Nextflow: Allow the setting of the bootDiskSize with Google pipelines

Created on 8 Oct 2019 · 19Comments · Source: nextflow-io/nextflow

Bug report

In process declaration, the disk directive does not work.
When I run this workflow:

process {
    disk '30 GB'
    container 'python:3'

    script:
    """
    sleep 5 
    echo Done!
    """
}

I get an instance with 10 GB (local) and 500GB pipeline-worker persistent disks.

The Docker image I have is 7 GB large and the workflow runs out of memory since it cannot complete the Docker pull.

Is this issue going to be handled any time soon? I increased my persistent disk quota to accommodate 500GB for each instance. But there is no way around using a large docker image (since 10GB local disk)

Please help, or update.

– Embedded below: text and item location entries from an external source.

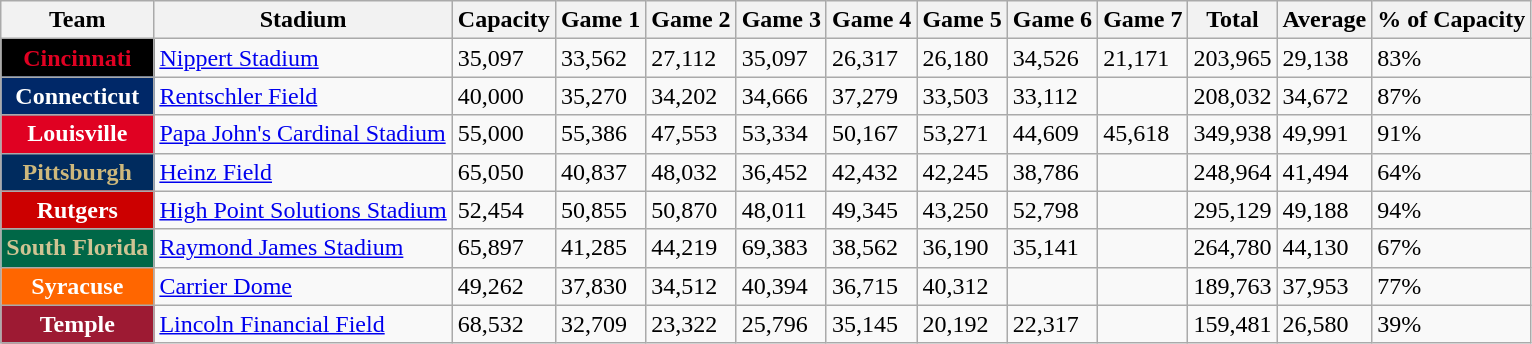
35,270 (600, 96)
48,032 (691, 172)
Game 2 (691, 20)
40,000 (504, 96)
49,188 (1324, 210)
203,965 (1232, 58)
Pittsburgh (78, 172)
26,180 (962, 58)
65,897 (504, 248)
49,345 (871, 210)
69,383 (781, 248)
High Point Solutions Stadium (303, 210)
50,167 (871, 134)
65,050 (504, 172)
91% (1452, 134)
% of Capacity (1452, 20)
52,798 (1052, 210)
189,763 (1232, 286)
34,202 (691, 96)
Rutgers (78, 210)
55,000 (504, 134)
32,709 (600, 324)
349,938 (1232, 134)
Game 5 (962, 20)
50,855 (600, 210)
34,666 (781, 96)
33,503 (962, 96)
40,312 (962, 286)
159,481 (1232, 324)
94% (1452, 210)
42,245 (962, 172)
21,171 (1143, 58)
Game 6 (1052, 20)
Rentschler Field (303, 96)
83% (1452, 58)
36,190 (962, 248)
208,032 (1232, 96)
Game 4 (871, 20)
264,780 (1232, 248)
36,715 (871, 286)
27,112 (691, 58)
67% (1452, 248)
Cincinnati (78, 58)
40,394 (781, 286)
Average (1324, 20)
33,112 (1052, 96)
248,964 (1232, 172)
55,386 (600, 134)
44,219 (691, 248)
49,991 (1324, 134)
295,129 (1232, 210)
41,285 (600, 248)
44,609 (1052, 134)
64% (1452, 172)
53,271 (962, 134)
Stadium (303, 20)
34,526 (1052, 58)
Papa John's Cardinal Stadium (303, 134)
40,837 (600, 172)
48,011 (781, 210)
37,830 (600, 286)
68,532 (504, 324)
37,953 (1324, 286)
Raymond James Stadium (303, 248)
49,262 (504, 286)
Heinz Field (303, 172)
Carrier Dome (303, 286)
53,334 (781, 134)
25,796 (781, 324)
35,145 (871, 324)
38,786 (1052, 172)
Syracuse (78, 286)
50,870 (691, 210)
44,130 (1324, 248)
Nippert Stadium (303, 58)
Game 3 (781, 20)
77% (1452, 286)
Game 7 (1143, 20)
38,562 (871, 248)
45,618 (1143, 134)
29,138 (1324, 58)
Louisville (78, 134)
23,322 (691, 324)
26,580 (1324, 324)
22,317 (1052, 324)
South Florida (78, 248)
Capacity (504, 20)
Game 1 (600, 20)
87% (1452, 96)
34,672 (1324, 96)
39% (1452, 324)
41,494 (1324, 172)
52,454 (504, 210)
Total (1232, 20)
43,250 (962, 210)
20,192 (962, 324)
35,141 (1052, 248)
33,562 (600, 58)
34,512 (691, 286)
37,279 (871, 96)
Temple (78, 324)
Team (78, 20)
36,452 (781, 172)
47,553 (691, 134)
Connecticut (78, 96)
26,317 (871, 58)
Lincoln Financial Field (303, 324)
42,432 (871, 172)
For the text-containing cell, return its midpoint in (X, Y) coordinate format. 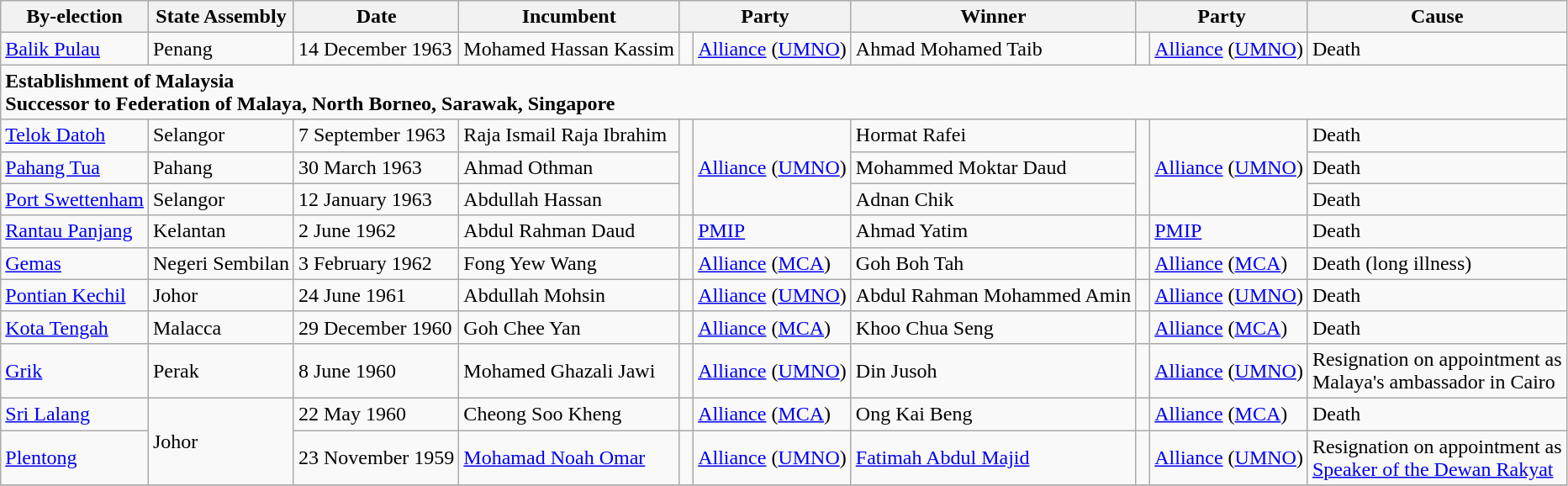
12 January 1963 (376, 199)
Mohamed Hassan Kassim (569, 49)
Sri Lalang (75, 414)
2 June 1962 (376, 231)
Pontian Kechil (75, 295)
Port Swettenham (75, 199)
8 June 1960 (376, 370)
Ahmad Othman (569, 167)
Adnan Chik (993, 199)
Abdul Rahman Daud (569, 231)
Telok Datoh (75, 135)
Incumbent (569, 17)
Resignation on appointment as Speaker of the Dewan Rakyat (1437, 457)
Mohammed Moktar Daud (993, 167)
Fatimah Abdul Majid (993, 457)
22 May 1960 (376, 414)
Plentong (75, 457)
Raja Ismail Raja Ibrahim (569, 135)
Abdullah Mohsin (569, 295)
Gemas (75, 263)
Winner (993, 17)
Ong Kai Beng (993, 414)
24 June 1961 (376, 295)
Goh Boh Tah (993, 263)
Grik (75, 370)
Rantau Panjang (75, 231)
Din Jusoh (993, 370)
23 November 1959 (376, 457)
Cause (1437, 17)
Kota Tengah (75, 327)
Abdul Rahman Mohammed Amin (993, 295)
Establishment of Malaysia Successor to Federation of Malaya, North Borneo, Sarawak, Singapore (784, 92)
Penang (220, 49)
14 December 1963 (376, 49)
29 December 1960 (376, 327)
Fong Yew Wang (569, 263)
Negeri Sembilan (220, 263)
By-election (75, 17)
Khoo Chua Seng (993, 327)
Pahang Tua (75, 167)
Mohamad Noah Omar (569, 457)
Malacca (220, 327)
Perak (220, 370)
Date (376, 17)
Ahmad Yatim (993, 231)
Balik Pulau (75, 49)
Death (long illness) (1437, 263)
Abdullah Hassan (569, 199)
7 September 1963 (376, 135)
Cheong Soo Kheng (569, 414)
Ahmad Mohamed Taib (993, 49)
Hormat Rafei (993, 135)
30 March 1963 (376, 167)
Mohamed Ghazali Jawi (569, 370)
Pahang (220, 167)
State Assembly (220, 17)
Goh Chee Yan (569, 327)
3 February 1962 (376, 263)
Resignation on appointment as Malaya's ambassador in Cairo (1437, 370)
Kelantan (220, 231)
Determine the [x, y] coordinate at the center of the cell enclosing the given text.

If this is not going to change then I need to change the entire design of my pipeline.

platforgoogle-pipelines

Source

daudn

Most helpful comment

The new google-lifesciences executor allow the specification of the book disk size using the following config setting:

process.executor = 'google-lifesciences` 
google.lifeSciences.bootDiskSize = 50.GB

You can try it with the latest snapshot:

NXF_VER=19.12.0-SNAPSHOT nextflow run .. <usual cli params>

pditommaso on 10 Dec 2019

👍2

All 19 comments

I'm quite sure it's not that difficult to allow customizability of these features (it already exists but does not work) Is this issue going to be handled any time soon?

Good, looking for receiving a code contribution from you.

pditommaso on 9 Oct 2019

I'm sorry if that sounded offensive. I just meant if the option is there, that means the developers already thought of/are developing the feature.

I would love to contribute however I'm sure this is between GCP and Nextflow. In GCP we can customize disk size, and since Nextflow uses GCP, that functionality is there and just needs to be implemented.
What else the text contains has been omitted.